5 Things to do to Prepare for Extending Payment Terms with your Suppliers

Spend Matters welcomes this guest post from Tom Levene, of The Hackett Group.

Do you pay your suppliers too quickly? New research by The Hackett Group has indicated that 32% of respondents are planning to extend their supplier payment terms. Additionally, our benchmark studies show that many organizations trail industry peers in the key supplier cash flow measure, days payable outstanding (DPO). In these organizations, responsibility for payment terms often spans multiple functions with differing priorities or the value of working capital is not well appreciated. Pursuing a payment term extension program with suppliers can unlock value in your supply chain, but to maximize this value, preparation is key.

1. Know Where you Stand

Knowledge of your position is essential to an effective negotiation. Many organizations may not have full visibility into one or more of the following: how much is spent, with whom, by whom, for what and at what terms. In these cases, the first step is a data cleansing, category mapping and spend analysis exercise.

2. Set a Goal for Each Supplier

To achieve success, you need to establish short and long-term goals. Once you understand your spend, take a data-driven approach to set target payment terms for each supplier. The factors to consider when establishing your targets are:

    • The supplier’s days sales outstanding (DSO) — a proxy for your supplier’s receivables collection time — a valuable data point to understand what payment term may be achievable. Note that DSO (and other working capital ratios) are imperfect measures and can be misleading in certain industries (e.g., financial institutions).
    • A benchmark of the DSO based on the supplier’s industry — especially valuable for private companies
    • The DPO of your peers/competitors
    • Your current best available payment terms with the supplier — should act as a floor for term targets; even harmonizing from multiple terms to the best transacted term can be a huge win
    • Prominent/benchmark payment terms for your supplier’s industry, if available

Note that naturally some industries require faster payment than others. For example, the DSO for hotels and restaurants is 21 days while professional services are 67 days. Terms vary by geography as well. For example, small companies in Europe are protected by payment terms regulations.

3. Know Your Tradeoff

Flexibility is key to maximizing the value of your trade credit. You can offer to pay suppliers early in exchange for a discount. Employees should be trained to understand the working capital trade-off between days and discounts. If your cost of capital is 7%, a 1% early pay discount has the same value as a 52-day increase in payment terms (equal to 1%÷7%×365 days). The higher your cost of capital, the more valuable discounts are. However, it is important to balance terms extension with increased discounts. Days extension is often less salient than discounts and is less likely to open the door to other points of negotiation that you’d prefer to avoid (e.g., price). An approach we have had success with is to lead with a terms extension then offer a prompt pay discount as an alternative if the supplier balks at receiving later payment.
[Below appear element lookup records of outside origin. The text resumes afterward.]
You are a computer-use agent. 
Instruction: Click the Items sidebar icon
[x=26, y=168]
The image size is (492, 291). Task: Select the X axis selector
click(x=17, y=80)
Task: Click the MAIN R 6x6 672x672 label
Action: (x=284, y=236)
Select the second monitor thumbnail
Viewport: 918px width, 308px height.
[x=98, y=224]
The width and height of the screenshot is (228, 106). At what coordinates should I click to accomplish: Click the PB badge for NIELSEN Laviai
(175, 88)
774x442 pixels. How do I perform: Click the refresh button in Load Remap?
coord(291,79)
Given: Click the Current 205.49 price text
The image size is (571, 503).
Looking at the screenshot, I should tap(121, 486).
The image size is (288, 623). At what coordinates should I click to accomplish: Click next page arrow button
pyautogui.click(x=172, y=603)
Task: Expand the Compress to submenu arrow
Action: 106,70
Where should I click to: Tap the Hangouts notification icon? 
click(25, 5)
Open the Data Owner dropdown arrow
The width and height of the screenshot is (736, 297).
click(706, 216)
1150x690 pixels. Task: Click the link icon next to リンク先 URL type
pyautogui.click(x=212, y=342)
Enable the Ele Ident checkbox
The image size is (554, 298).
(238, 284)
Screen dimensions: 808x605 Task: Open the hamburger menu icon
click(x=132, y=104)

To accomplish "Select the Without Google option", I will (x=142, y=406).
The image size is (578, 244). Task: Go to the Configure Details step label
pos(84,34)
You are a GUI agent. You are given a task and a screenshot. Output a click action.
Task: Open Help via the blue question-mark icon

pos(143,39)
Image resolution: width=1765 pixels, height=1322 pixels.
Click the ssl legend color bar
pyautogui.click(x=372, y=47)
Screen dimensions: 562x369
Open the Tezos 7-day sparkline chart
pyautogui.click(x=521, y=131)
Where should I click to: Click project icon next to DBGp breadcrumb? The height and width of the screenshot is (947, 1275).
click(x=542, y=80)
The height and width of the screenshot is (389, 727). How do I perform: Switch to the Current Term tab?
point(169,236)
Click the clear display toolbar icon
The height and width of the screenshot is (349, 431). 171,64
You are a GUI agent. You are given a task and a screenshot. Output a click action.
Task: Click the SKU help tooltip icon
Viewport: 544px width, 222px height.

4. Don’t Negotiate with Everyone

It may seem a counterintuitive negotiations preparation step, but negotiating with every supplier is inefficient or impractical. The overwhelming majority of suppliers can be moved to improved terms without any negotiations. In addition to selecting suppliers to exclude from negotiations based on lower annual spend, be sure to engage stakeholders to identify strategic or operations-critical suppliers for direct negotiations or outright removal from the terms improvement program. While there is tremendous value in optimizing payment terms, the value will erode quickly if operations are disrupted. Once identified, send small-spend and less strategic suppliers a letter or email announcing that company policy is changing and future transactions will be at the new standard terms. Some suppliers will reject the terms (prepare an escalation plan in advance), but clients tend to get a remarkably low response rate (e.g., typically a low single-digit percentage). There is often more reticence from internal parties about supplier pushback than actual pushback.

5. Remember These Tips as you Approach Direct Negotiations

    • Ensure your counterpart is authorized to change payment terms or you may have to repeat the exercise with someone who is
    • Aim high — you will never get more than you ask for. Your targets are backed by data; do not fear offending suppliers.
    • You are not singling any one supplier out; all suppliers are being addressed. Communicating this fact applies social pressure to suppliers and puts the onus on them to justify exceptions.
    • Know what you are willing to offer. Terms can often be extended without giving up anything if the data show that the current term is too short, but be prepared to respond to potential counteroffers and alternatives like enrolling the supplier in your p-card payment program.

Congratulations! If you completed the above steps, you have prepared for payment term optimization in a systematic and data driven way. You are ready to negotiate with your suppliers and free up cash for your organization.